### Task instructions
Where the line containing "Expand the chevron beside the user avatar" appears in the records below, begin there and repeat each line exactly through the final one, dropping all pictures.

### Records for processing
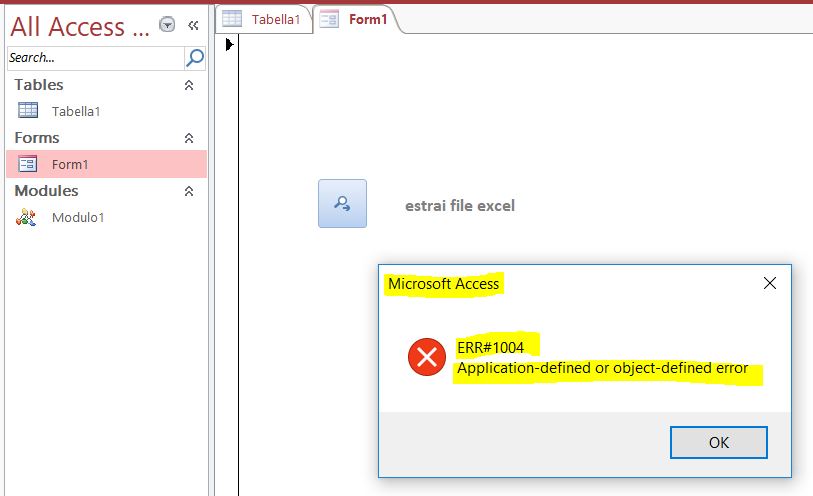The width and height of the screenshot is (813, 496).
Task: Open the navigation pane dropdown menu
Action: (x=167, y=24)

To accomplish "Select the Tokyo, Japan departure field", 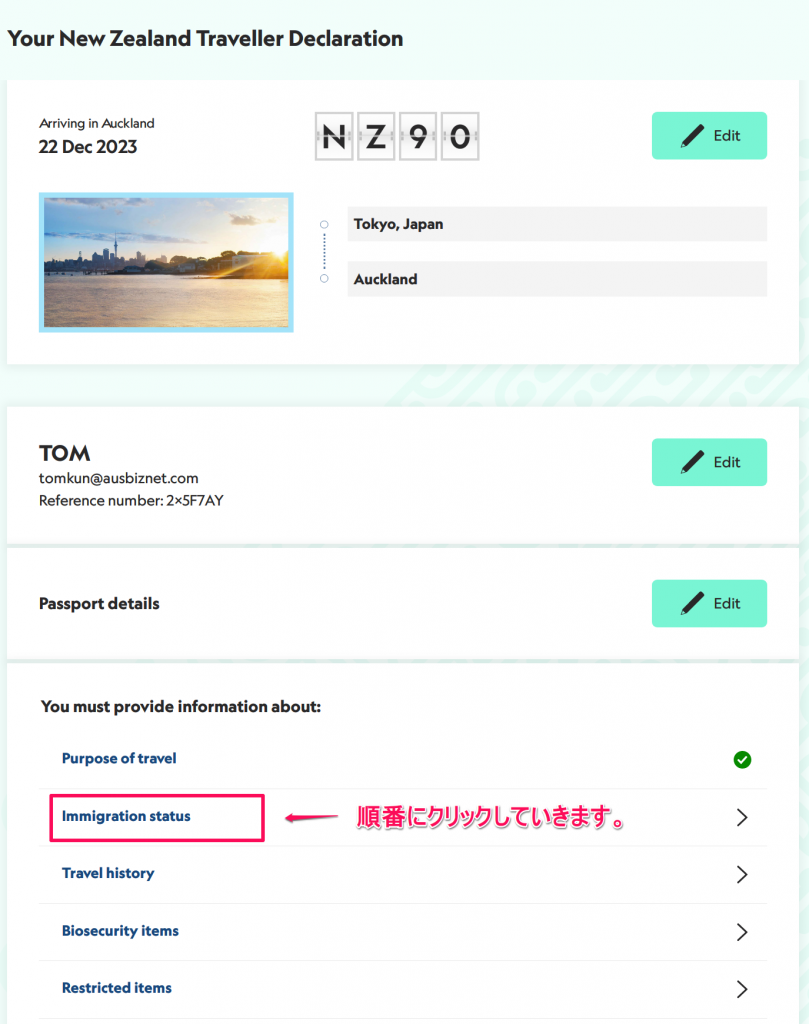I will pos(557,224).
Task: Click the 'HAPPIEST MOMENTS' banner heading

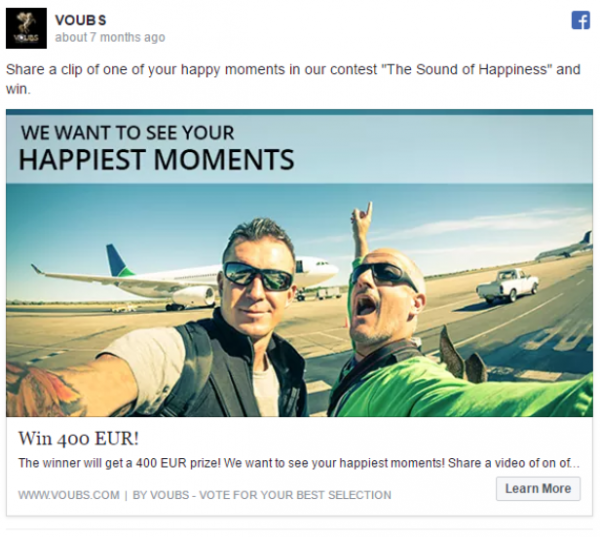Action: [x=157, y=160]
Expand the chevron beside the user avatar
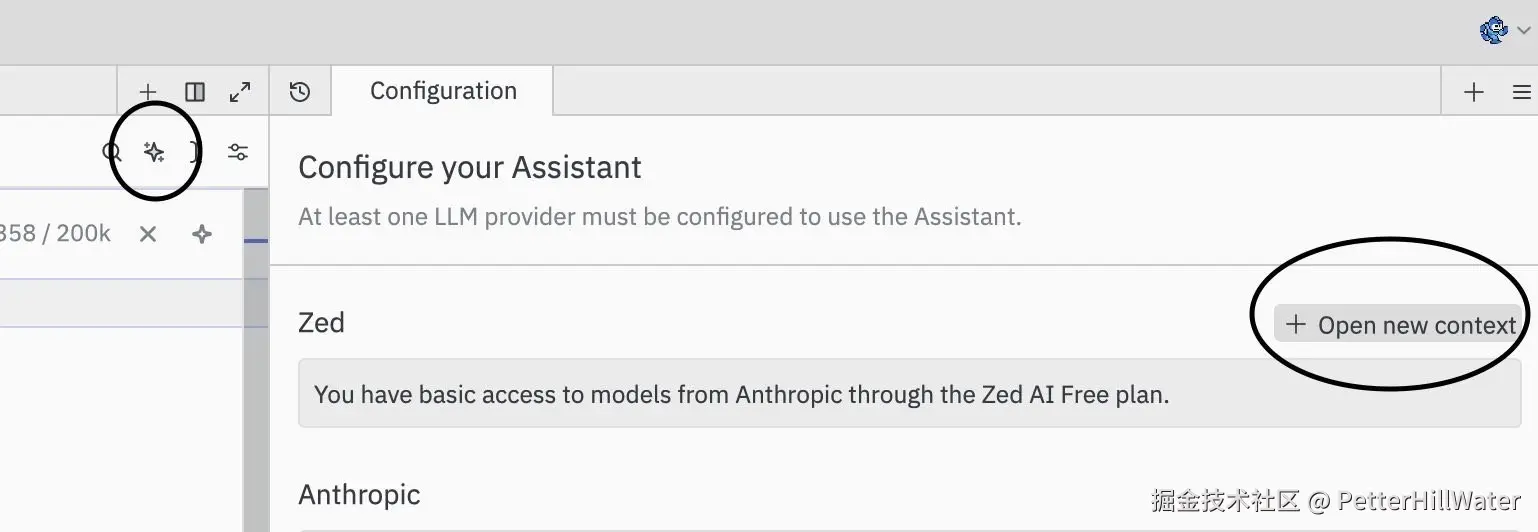 pyautogui.click(x=1523, y=31)
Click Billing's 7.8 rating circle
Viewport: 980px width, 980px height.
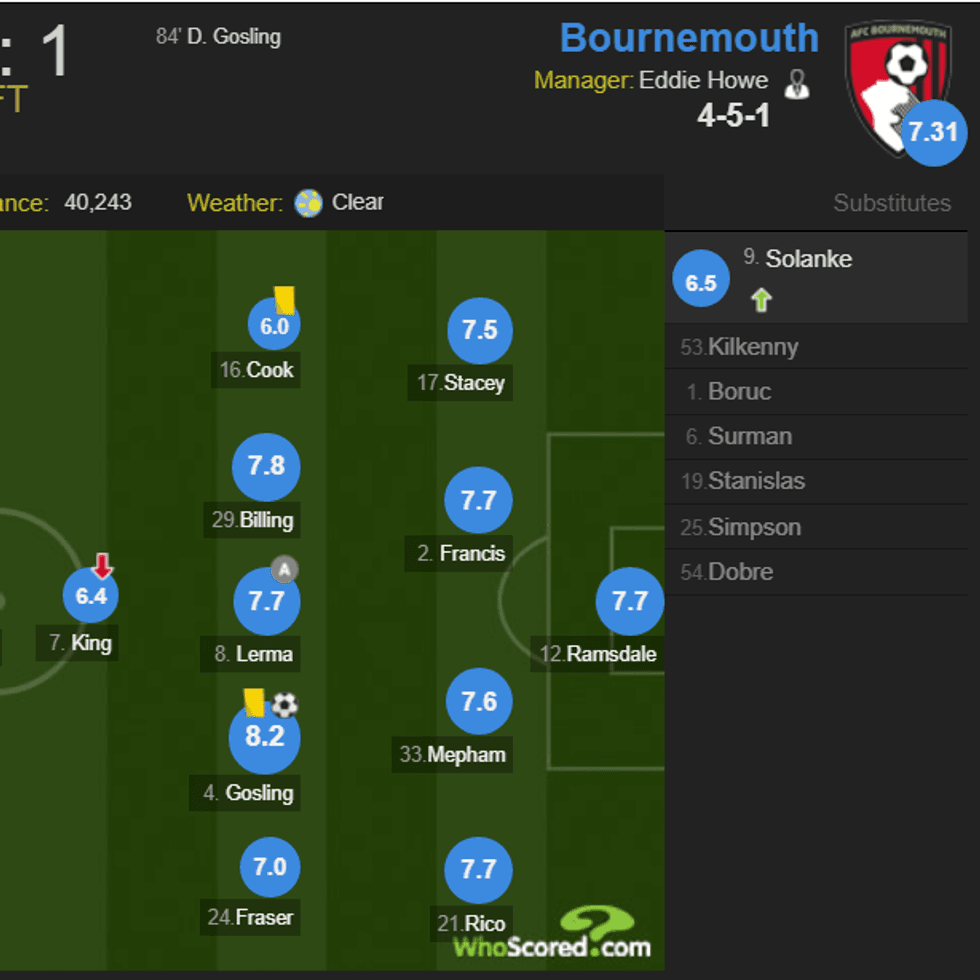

### Solution for this task
Expand the chevron beside the user avatar
 pyautogui.click(x=1523, y=31)
Click Billing's 7.8 rating circle
Viewport: 980px width, 980px height.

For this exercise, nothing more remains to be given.